[Prompt]: For this exercise, repeat the records below exactly as written.

[Data for this task]:
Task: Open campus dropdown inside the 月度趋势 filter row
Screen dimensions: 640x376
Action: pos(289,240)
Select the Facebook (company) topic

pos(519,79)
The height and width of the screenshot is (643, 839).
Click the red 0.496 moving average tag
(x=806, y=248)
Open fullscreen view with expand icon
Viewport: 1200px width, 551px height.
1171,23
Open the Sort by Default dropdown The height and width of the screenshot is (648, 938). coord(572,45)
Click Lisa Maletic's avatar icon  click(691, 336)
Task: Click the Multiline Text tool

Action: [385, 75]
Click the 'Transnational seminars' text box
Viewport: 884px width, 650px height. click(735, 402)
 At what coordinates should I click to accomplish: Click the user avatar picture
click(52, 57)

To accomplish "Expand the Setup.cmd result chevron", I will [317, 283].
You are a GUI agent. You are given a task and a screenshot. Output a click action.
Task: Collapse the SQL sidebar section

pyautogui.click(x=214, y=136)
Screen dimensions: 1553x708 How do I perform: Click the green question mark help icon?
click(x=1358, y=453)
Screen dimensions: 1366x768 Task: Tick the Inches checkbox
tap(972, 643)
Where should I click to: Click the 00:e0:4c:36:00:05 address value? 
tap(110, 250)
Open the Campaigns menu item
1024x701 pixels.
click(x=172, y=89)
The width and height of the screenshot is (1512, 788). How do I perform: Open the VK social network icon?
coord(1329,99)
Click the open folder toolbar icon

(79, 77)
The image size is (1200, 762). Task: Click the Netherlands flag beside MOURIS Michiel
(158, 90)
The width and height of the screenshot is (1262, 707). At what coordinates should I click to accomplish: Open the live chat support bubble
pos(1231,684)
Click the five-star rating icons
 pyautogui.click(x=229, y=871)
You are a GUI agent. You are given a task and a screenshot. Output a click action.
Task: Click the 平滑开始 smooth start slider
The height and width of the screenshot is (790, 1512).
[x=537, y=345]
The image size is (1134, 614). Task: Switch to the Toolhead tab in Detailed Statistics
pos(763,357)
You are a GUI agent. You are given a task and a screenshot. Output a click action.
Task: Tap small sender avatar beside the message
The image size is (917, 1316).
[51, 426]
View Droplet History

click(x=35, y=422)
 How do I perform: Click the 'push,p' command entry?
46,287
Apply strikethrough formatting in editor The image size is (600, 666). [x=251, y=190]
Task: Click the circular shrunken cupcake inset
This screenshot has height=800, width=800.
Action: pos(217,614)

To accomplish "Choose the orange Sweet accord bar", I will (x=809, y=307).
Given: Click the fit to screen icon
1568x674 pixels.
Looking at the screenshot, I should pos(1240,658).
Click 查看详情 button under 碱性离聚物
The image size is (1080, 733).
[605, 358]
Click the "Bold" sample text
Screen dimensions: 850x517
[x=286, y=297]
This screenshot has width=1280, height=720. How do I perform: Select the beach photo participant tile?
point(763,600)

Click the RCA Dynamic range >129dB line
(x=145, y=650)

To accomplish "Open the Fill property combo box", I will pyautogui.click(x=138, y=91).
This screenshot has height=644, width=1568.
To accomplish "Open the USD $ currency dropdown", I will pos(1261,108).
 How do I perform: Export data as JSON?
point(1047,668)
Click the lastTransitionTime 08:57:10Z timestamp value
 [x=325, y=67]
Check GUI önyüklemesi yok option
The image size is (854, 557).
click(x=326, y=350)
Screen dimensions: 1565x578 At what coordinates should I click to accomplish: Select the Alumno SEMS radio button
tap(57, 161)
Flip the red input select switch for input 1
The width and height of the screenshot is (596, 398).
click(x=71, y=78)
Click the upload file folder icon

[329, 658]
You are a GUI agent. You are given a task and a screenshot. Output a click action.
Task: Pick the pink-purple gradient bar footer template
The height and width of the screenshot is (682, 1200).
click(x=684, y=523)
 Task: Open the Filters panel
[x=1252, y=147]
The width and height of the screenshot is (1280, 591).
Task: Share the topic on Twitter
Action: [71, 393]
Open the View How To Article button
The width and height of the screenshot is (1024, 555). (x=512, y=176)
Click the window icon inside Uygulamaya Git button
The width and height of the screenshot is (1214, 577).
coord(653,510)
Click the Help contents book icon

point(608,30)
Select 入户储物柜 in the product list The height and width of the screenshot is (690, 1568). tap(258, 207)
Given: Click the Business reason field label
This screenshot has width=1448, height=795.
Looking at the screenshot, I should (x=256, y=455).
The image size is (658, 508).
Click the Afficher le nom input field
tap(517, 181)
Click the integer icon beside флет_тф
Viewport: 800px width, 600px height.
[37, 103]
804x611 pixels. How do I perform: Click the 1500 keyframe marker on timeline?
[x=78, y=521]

[Reply]:
Task: Open campus dropdown inside the 月度趋势 filter row
Screen dimensions: 640x376
Action: pos(289,240)
Select the Facebook (company) topic

pos(519,79)
The height and width of the screenshot is (643, 839).
Click the red 0.496 moving average tag
(x=806, y=248)
Open fullscreen view with expand icon
Viewport: 1200px width, 551px height.
1171,23
Open the Sort by Default dropdown The height and width of the screenshot is (648, 938). coord(572,45)
Click Lisa Maletic's avatar icon  click(691, 336)
Task: Click the Multiline Text tool

Action: [385, 75]
Click the 'Transnational seminars' text box
Viewport: 884px width, 650px height. click(735, 402)
 At what coordinates should I click to accomplish: Click the user avatar picture
click(52, 57)

To accomplish "Expand the Setup.cmd result chevron", I will [317, 283].
You are a GUI agent. You are given a task and a screenshot. Output a click action.
Task: Collapse the SQL sidebar section

pyautogui.click(x=214, y=136)
Screen dimensions: 1553x708 How do I perform: Click the green question mark help icon?
click(x=1358, y=453)
Screen dimensions: 1366x768 Task: Tick the Inches checkbox
tap(972, 643)
Where should I click to: Click the 00:e0:4c:36:00:05 address value? 
tap(110, 250)
Open the Campaigns menu item
1024x701 pixels.
click(x=172, y=89)
The width and height of the screenshot is (1512, 788). How do I perform: Open the VK social network icon?
coord(1329,99)
Click the open folder toolbar icon

(79, 77)
The image size is (1200, 762). Task: Click the Netherlands flag beside MOURIS Michiel
(158, 90)
The width and height of the screenshot is (1262, 707). At what coordinates should I click to accomplish: Open the live chat support bubble
pos(1231,684)
Click the five-star rating icons
 pyautogui.click(x=229, y=871)
You are a GUI agent. You are given a task and a screenshot. Output a click action.
Task: Click the 平滑开始 smooth start slider
The height and width of the screenshot is (790, 1512).
[x=537, y=345]
The image size is (1134, 614). Task: Switch to the Toolhead tab in Detailed Statistics
pos(763,357)
You are a GUI agent. You are given a task and a screenshot. Output a click action.
Task: Tap small sender avatar beside the message
The image size is (917, 1316).
[51, 426]
View Droplet History

click(x=35, y=422)
 How do I perform: Click the 'push,p' command entry?
46,287
Apply strikethrough formatting in editor The image size is (600, 666). [x=251, y=190]
Task: Click the circular shrunken cupcake inset
This screenshot has height=800, width=800.
Action: pos(217,614)

To accomplish "Choose the orange Sweet accord bar", I will (x=809, y=307).
Given: Click the fit to screen icon
1568x674 pixels.
Looking at the screenshot, I should pos(1240,658).
Click 查看详情 button under 碱性离聚物
The image size is (1080, 733).
[605, 358]
Click the "Bold" sample text
Screen dimensions: 850x517
[x=286, y=297]
This screenshot has width=1280, height=720. How do I perform: Select the beach photo participant tile?
point(763,600)

Click the RCA Dynamic range >129dB line
(x=145, y=650)

To accomplish "Open the Fill property combo box", I will pyautogui.click(x=138, y=91).
This screenshot has height=644, width=1568.
To accomplish "Open the USD $ currency dropdown", I will pos(1261,108).
 How do I perform: Export data as JSON?
point(1047,668)
Click the lastTransitionTime 08:57:10Z timestamp value
 [x=325, y=67]
Check GUI önyüklemesi yok option
The image size is (854, 557).
click(x=326, y=350)
Screen dimensions: 1565x578 At what coordinates should I click to accomplish: Select the Alumno SEMS radio button
tap(57, 161)
Flip the red input select switch for input 1
The width and height of the screenshot is (596, 398).
click(x=71, y=78)
Click the upload file folder icon

[329, 658]
You are a GUI agent. You are given a task and a screenshot. Output a click action.
Task: Pick the pink-purple gradient bar footer template
The height and width of the screenshot is (682, 1200).
click(x=684, y=523)
 Task: Open the Filters panel
[x=1252, y=147]
The width and height of the screenshot is (1280, 591).
Task: Share the topic on Twitter
Action: [71, 393]
Open the View How To Article button
The width and height of the screenshot is (1024, 555). (x=512, y=176)
Click the window icon inside Uygulamaya Git button
The width and height of the screenshot is (1214, 577).
coord(653,510)
Click the Help contents book icon

point(608,30)
Select 入户储物柜 in the product list The height and width of the screenshot is (690, 1568). tap(258, 207)
Given: Click the Business reason field label
This screenshot has width=1448, height=795.
Looking at the screenshot, I should (x=256, y=455).
The image size is (658, 508).
Click the Afficher le nom input field
tap(517, 181)
Click the integer icon beside флет_тф
Viewport: 800px width, 600px height.
[37, 103]
804x611 pixels. How do I perform: Click the 1500 keyframe marker on timeline?
[x=78, y=521]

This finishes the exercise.